– In questi primi mesi di episcopato monsignor Francesco Lambiasi continua a stupire… e a far parlare di sé. Lo strano è che non è lui a provocare intenzionalmente questo ampio ribollire di opinioni. Infatti, procede sereno per la sua strada senza curarsi molto delle inveterate forme di immagine di un vescovo… e neppure dei condizionamenti di quanti lo attorniano.
In prima battuta, ha colpito la sua facilità e profondità di parola. Possiamo così definirlo non solo un buon comunicatore, ma anche una persona che ha validi contenuti e prospettive da proporre.
Il secondo elemento che crea meraviglia è la scelta di concedere il primato alla persona, a qualunque persona; si ferma a parlare con tutti, si informa, si interessa dei problemi spiccioli e quotidiani delle persone che gli capita di incontrare, con grande meraviglia della gente non abituata a questa semplicità di rapporti. Spesso lo si vede senza veste talare e senza aurei e vistosi crocefissi al collo. Se poi ti succede di dargli del “tu”, non si straccia la veste (che non ha!) e neppure ti richiama all’ordine.
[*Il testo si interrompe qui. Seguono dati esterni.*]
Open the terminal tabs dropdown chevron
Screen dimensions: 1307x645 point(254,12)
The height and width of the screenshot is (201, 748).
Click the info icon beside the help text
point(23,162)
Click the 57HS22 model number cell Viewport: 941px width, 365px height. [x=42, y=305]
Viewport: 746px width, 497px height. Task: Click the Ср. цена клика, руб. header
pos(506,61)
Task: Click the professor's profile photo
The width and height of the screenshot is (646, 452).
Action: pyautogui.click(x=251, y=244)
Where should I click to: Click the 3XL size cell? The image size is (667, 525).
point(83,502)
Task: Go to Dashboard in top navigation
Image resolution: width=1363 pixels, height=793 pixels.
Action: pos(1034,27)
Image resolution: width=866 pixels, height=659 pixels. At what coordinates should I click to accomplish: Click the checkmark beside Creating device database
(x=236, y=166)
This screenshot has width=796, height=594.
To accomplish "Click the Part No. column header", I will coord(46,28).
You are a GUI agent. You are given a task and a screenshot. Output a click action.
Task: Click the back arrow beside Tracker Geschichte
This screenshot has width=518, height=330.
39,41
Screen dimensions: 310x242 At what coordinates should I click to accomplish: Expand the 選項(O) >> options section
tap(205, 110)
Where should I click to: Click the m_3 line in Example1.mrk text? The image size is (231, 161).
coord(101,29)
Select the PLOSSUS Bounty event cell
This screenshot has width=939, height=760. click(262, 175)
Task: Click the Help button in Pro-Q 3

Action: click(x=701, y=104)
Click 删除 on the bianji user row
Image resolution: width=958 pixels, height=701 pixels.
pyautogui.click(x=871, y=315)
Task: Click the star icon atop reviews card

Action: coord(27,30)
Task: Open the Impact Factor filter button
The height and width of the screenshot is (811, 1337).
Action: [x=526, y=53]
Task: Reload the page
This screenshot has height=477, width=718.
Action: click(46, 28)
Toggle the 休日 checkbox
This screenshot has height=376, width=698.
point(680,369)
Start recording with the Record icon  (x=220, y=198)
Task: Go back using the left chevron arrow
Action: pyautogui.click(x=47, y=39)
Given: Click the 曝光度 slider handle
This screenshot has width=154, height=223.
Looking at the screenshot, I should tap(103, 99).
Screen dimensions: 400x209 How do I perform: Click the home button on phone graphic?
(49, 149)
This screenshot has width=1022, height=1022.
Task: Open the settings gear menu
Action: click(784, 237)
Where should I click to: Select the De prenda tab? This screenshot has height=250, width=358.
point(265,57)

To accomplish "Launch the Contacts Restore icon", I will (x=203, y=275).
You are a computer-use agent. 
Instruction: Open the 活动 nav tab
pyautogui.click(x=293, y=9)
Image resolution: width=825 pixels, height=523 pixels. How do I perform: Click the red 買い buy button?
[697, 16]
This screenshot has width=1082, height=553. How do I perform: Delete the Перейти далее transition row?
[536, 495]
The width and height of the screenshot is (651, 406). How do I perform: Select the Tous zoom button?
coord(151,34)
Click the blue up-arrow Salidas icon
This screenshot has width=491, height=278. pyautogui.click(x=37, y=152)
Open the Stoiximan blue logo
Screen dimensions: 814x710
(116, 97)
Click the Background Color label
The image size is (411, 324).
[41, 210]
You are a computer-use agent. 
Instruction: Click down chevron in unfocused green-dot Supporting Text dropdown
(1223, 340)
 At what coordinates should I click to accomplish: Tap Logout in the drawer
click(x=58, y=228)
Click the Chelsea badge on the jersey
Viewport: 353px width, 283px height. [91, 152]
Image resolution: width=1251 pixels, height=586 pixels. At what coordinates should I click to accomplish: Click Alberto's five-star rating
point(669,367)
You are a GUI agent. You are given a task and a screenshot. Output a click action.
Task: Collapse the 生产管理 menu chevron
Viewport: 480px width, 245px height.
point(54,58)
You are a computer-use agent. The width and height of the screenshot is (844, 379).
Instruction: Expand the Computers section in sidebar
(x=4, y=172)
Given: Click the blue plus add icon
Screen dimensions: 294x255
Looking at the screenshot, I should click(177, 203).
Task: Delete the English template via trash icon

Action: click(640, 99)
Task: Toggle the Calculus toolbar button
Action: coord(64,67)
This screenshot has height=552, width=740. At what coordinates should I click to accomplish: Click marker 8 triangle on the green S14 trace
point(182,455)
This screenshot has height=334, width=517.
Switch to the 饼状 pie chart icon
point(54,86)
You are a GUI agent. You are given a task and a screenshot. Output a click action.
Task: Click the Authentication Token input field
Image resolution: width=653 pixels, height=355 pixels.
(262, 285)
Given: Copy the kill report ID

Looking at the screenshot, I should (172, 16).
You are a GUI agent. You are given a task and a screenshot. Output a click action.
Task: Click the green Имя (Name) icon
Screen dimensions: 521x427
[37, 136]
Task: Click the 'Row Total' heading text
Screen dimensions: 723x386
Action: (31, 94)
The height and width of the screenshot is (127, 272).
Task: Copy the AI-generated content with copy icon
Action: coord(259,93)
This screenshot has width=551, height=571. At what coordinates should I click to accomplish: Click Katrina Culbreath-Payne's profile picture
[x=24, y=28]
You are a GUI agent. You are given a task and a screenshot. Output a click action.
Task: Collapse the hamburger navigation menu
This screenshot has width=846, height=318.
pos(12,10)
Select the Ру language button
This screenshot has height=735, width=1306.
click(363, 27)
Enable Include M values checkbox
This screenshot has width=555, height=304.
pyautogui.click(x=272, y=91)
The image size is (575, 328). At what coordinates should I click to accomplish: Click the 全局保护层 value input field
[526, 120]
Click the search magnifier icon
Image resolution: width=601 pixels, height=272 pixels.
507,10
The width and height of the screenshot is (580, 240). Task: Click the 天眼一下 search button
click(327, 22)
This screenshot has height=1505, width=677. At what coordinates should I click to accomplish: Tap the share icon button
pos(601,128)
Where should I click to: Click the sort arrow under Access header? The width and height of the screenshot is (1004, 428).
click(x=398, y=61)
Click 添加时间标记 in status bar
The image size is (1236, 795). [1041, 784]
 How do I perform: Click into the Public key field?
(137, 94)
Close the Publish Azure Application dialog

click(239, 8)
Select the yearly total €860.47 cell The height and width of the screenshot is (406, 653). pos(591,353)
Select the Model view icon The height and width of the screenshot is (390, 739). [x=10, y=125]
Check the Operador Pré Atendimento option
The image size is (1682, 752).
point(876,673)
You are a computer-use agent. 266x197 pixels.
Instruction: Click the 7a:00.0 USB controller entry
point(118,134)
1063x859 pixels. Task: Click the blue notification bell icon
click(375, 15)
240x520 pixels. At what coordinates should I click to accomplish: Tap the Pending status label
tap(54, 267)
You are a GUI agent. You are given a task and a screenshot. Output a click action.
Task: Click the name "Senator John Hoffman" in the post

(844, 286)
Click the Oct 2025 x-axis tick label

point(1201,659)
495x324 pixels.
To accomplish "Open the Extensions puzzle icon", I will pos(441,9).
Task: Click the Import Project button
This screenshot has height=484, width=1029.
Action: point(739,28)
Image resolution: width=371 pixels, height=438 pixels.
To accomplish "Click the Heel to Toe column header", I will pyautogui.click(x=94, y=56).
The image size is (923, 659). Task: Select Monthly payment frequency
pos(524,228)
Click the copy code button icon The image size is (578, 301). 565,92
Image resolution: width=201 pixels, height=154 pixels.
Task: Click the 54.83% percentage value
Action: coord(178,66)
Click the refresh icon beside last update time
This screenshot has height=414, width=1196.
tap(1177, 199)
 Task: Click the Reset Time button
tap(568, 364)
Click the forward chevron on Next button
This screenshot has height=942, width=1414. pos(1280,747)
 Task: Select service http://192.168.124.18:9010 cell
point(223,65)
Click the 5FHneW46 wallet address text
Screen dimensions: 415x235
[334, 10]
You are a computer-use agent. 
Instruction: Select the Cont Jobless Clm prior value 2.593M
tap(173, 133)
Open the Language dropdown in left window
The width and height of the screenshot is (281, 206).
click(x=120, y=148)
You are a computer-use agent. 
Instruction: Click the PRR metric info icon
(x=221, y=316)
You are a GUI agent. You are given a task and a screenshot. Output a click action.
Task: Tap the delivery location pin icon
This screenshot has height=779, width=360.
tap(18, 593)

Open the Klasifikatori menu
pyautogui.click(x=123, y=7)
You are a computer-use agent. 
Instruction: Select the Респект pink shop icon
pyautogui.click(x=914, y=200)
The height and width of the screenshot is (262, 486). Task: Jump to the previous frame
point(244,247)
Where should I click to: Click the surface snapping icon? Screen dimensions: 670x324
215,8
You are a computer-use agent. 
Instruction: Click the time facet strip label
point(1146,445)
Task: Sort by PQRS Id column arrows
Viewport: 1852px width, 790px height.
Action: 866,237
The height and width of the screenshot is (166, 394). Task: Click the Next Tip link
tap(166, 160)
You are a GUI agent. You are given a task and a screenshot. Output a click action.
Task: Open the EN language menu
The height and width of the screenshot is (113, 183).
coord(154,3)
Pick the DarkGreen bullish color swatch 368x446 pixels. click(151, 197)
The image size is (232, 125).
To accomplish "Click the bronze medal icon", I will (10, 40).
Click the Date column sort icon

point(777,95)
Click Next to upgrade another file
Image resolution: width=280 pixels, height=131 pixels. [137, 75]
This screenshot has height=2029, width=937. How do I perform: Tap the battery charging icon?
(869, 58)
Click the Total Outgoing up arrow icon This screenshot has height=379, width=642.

Con lo stesso stile sta “perdendo” i suoi primi mesi di servizio pastorale visitando casa per casa tutti i preti, nei luoghi dove essi vivono e operano, cercando di rendersi conto delle loro condizioni, dei loro problemi, soprattutto lasciandoli liberi di esprimersi con franchezza il loro pensiero. Sembra, pertanto, che voglia andare oltre il “sentito dire”, oltre le informazioni che gli sono pervenute in abbondanza sul clero diocesano. Pare che arrivando a Rimini si sia trovato nelle mani una specie di lista contenente una analisi giudizio di tutti i preti della diocesi, di cui una quarantina classificati fra i “cattivi”. Personalmente ritengo che l’illustre estensore di tale lista sia stato ottimista! I preti un po’ claudicanti sono molti di più.
Farà le sue scelte solo dopo questa lunga e stressante maratona. Tutto questo fa ben sperare. E’ accettabile anche la posizione di chi segue il classico detto “Se son rose, fioriranno!”
Un altro fatto che mi meraviglia è che piace a tutti, sia a destra che a sinistra, per usare un linguaggio politichese. Con don Oreste ha una conoscenza e un’amicizia inveterata. Raccontano che siano stati visti insieme alla stazione di Rimini a pregare in mezzo a un gruppo di “barboni”. Con questo stile la Chiesa si presenta più familiare e l’autorità, che poi è lui, più “prossima” e meno misteriosa. Sembra deciso a sporcarsi le mani!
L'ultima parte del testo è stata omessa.